忽然他打了个激灵,这好像是自家的骑兵!!
莫延云当即跳出来大喊,“玄骁骑,等等!”
骑兵速度极快,莫延云喊话时,玄骁骑过得仅剩尾巴了。他话落,最前面有人先行勒马下令止步,整支队伍很快停了下来。
莫延云赶紧骑马往前,还没走出多少呢,只见一道魁伟的身影在黑暗里逐渐清晰。
莫延云大惊,“君侯?您怎的来……”
“夫人何在?”秦邵宗沉声道。
莫延云仿佛骤然被掐住了脖子,光张嘴,但没声儿,一个字都说不出来。
“莫延云。”
莫延云欲哭无泪,“君侯,我跟丢了。起初黛夫人还让我跟着,但在小山村里住了一宿后,今日……不,昨日早晨我发觉我的马不好了,好像中了毒,追不上黛夫人和小郎君。”
这话落,周围的气压瞬间低了,莫延云暗道了声不妙,连忙把后面的说完:
“白夜应该还没被发现,起码直到我的马出事前,一切如常。且前面就是南洋县了,黛夫人和小郎君同乘一骑,速度绝对不快。我猜测他们应该是昨日的申时末左右进的城。时间紧迫,就算他们发现白夜,估计一时半会也来不及处理。”
莫延云第一次觉得自己的脑子转出了火星子。
他小心翼翼地打量着自己的上峰,发现他说完后对方虽算不上面色稍霁,但总归气压不如方才还骇人。
秦邵宗只是道:“自己跟上。”
莫延云愁眉苦脸。
跟上?
他这匹马都这样了,跟不上啊!
但秦邵宗显然不打算理会他,留下这句后便调转马头。
此地距离南洋县没多远,一个时辰后,秦邵宗抵达了南洋县外。
无论是郡还是县,所有的墙体都是下粗上细,兼有一定的坡度,而非是垂直。区别大概在有些郡的城墙高些,且墙面较为平整,比如夏谷;而县的城墙矮些,且由于监工不严,砖与砖间错开的位置会颇多,比如面前的这座南洋县。

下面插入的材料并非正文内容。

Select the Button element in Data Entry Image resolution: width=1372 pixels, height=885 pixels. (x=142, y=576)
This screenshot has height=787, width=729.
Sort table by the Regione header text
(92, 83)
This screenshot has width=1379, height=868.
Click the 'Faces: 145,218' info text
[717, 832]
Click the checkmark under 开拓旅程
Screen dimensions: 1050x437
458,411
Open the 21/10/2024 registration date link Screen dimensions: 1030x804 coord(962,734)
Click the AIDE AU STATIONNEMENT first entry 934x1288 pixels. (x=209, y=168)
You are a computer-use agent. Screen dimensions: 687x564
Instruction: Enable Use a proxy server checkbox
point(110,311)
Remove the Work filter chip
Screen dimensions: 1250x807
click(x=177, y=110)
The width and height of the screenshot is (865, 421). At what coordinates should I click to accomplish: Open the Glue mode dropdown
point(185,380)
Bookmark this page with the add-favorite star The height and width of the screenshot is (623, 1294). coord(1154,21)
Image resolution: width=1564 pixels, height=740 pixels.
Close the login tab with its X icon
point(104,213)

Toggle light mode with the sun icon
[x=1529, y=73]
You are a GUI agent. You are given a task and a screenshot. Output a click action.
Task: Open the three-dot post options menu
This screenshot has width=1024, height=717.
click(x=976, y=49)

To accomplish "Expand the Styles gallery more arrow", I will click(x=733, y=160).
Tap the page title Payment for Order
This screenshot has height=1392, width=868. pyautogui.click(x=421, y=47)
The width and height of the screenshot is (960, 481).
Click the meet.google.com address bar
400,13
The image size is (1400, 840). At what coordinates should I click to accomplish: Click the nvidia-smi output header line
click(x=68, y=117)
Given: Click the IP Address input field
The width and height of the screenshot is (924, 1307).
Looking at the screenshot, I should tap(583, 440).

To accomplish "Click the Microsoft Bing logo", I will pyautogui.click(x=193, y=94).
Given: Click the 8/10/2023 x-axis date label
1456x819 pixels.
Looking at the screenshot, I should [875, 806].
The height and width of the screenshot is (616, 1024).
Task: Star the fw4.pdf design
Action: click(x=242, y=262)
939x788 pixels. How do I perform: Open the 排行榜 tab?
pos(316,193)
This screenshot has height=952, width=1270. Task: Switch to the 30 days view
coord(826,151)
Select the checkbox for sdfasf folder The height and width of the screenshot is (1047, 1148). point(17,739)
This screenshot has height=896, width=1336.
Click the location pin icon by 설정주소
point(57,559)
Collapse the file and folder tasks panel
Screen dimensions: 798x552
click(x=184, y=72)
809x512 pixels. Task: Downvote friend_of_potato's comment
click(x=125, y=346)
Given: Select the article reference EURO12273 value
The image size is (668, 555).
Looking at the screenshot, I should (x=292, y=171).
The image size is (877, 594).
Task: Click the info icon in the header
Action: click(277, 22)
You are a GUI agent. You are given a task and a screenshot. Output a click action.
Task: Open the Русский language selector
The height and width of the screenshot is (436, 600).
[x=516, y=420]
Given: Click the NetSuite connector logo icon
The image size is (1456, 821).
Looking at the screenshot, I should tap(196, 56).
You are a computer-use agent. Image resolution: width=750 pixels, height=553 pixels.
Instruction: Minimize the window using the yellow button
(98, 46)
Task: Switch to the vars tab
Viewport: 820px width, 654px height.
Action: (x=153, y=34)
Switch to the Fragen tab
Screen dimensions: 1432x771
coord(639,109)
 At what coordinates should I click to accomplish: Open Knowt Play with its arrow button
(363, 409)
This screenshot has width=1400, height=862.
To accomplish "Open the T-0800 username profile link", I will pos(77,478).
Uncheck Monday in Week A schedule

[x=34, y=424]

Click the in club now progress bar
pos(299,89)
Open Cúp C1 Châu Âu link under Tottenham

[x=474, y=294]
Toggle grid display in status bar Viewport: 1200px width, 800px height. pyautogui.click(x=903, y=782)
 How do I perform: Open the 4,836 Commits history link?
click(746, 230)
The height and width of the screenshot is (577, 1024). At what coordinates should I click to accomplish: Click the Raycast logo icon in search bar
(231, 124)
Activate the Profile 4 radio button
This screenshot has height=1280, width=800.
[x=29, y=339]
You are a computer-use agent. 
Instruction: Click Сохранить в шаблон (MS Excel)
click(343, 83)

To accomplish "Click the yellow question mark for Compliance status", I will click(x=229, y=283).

前者不利于攀爬,后者落脚点不是一般的多,在无干扰的情况下,胆大的人能做到快速登城墙。
秦邵宗仰头看了眼墙体的高度。
两丈多,不到三丈,不算高。
和一个玄骁骑换了马的莫延云追上来了,他主动请缨,想将功赎罪,“君侯,属下欲领几个人上去开城门。”
秦邵宗许了。
黑夜里,十几道身影齐齐翻身下马,一个箭步来到了城墙下,开始利落攀登。
他们壁虎似的黏在墙上,只管朝上爬,从不会回头往下看,不过是片刻时间,这十几道身影相继登顶。
城墙上传来喧闹,但很快又平息。
片刻后,不算厚重的城门缓缓打开。
*
黛黎睡到后半夜,忽然被一声雷鸣惊醒了。夏季炎热,她晚上睡前没有关窗睡,如今风呼啦啦地灌进来,吹得窗叶不时摇摆,木轴发出“咯滋”声。
那声音实在烦人,黛黎听了片刻,没忍住起身去关窗。
雷声隆隆作响,好似欲将天幕凿穿。天上电龙飞窜,暗紫色的电光彼此相连,宛若形成了一张滔天大网,网尽一切漏网之鱼。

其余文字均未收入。